## Goal of the exercise
Quote exactly, and only, the lines from the one containing "You are a GUI" through the end of the material below. Skip pictures.

## Stored data
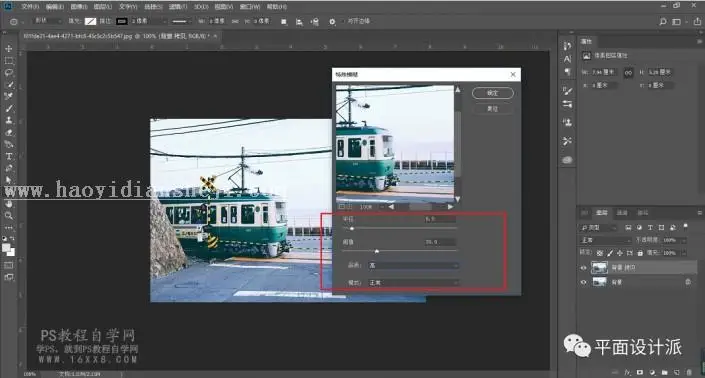Toggle the lock all icon in Layers panel

point(640,253)
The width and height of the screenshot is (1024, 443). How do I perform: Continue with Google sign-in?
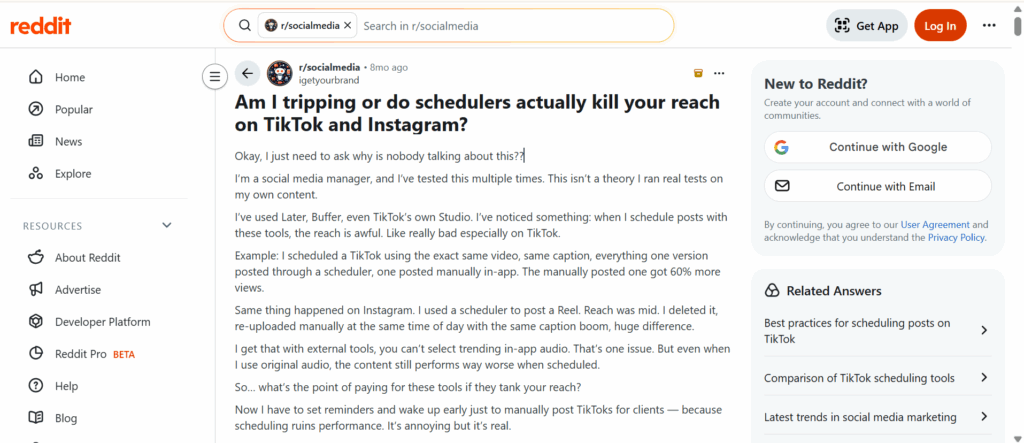pyautogui.click(x=877, y=147)
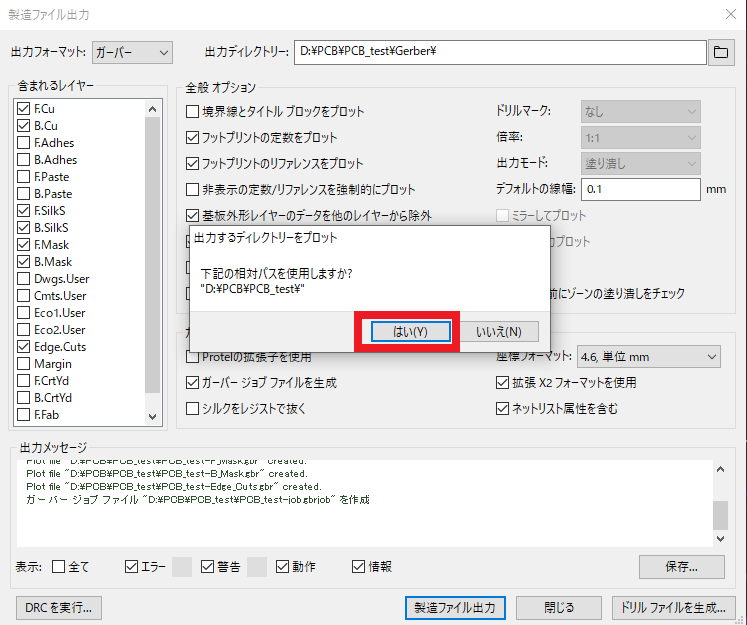Enable the 全て display filter checkbox
747x625 pixels.
point(58,567)
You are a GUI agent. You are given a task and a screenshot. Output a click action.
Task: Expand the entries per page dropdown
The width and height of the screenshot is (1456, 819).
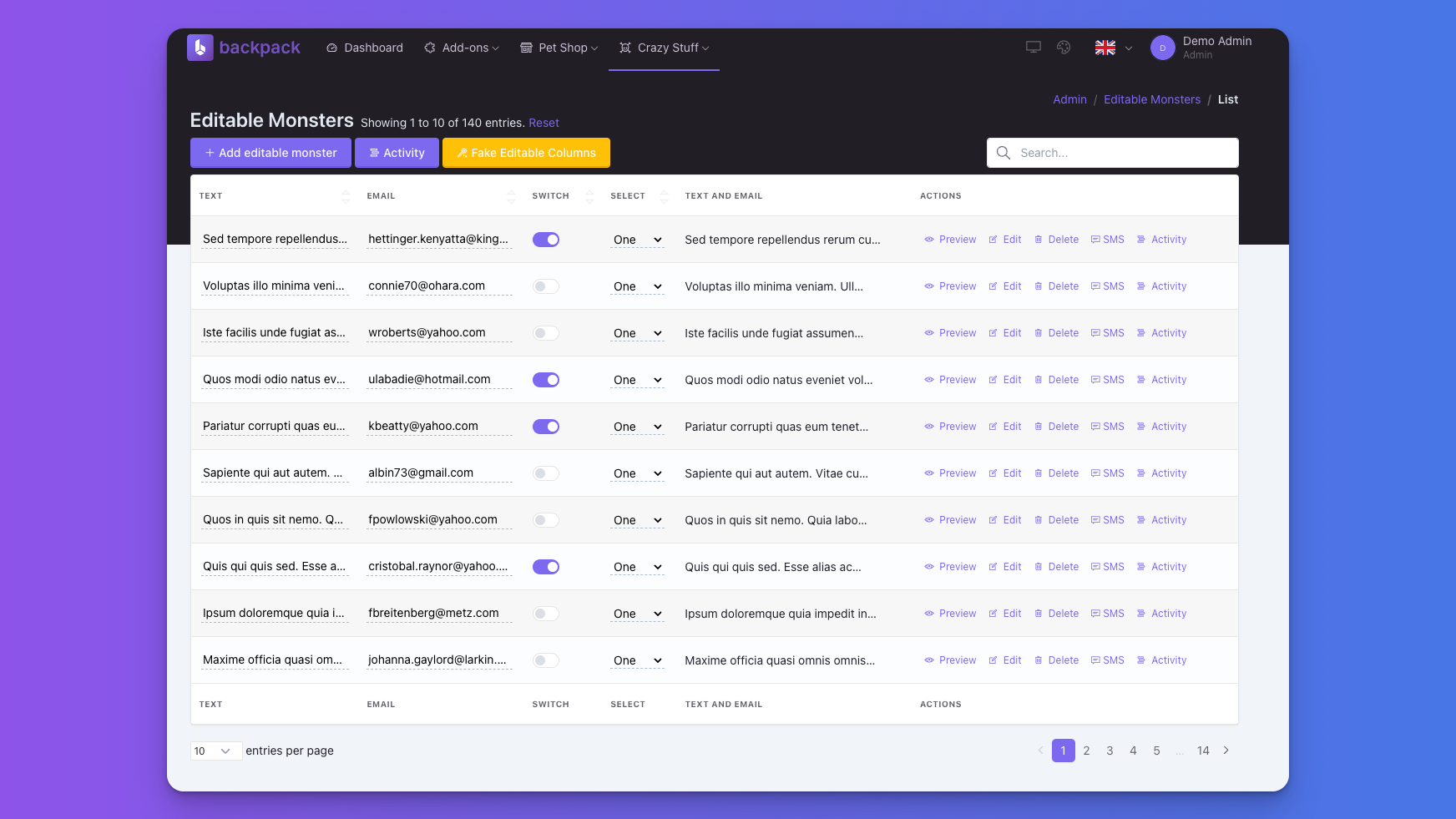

## Output for this task
You are a GUI agent. You are given a task and a screenshot. Output a click action.
Task: Expand the entries per page dropdown
The width and height of the screenshot is (1456, 819).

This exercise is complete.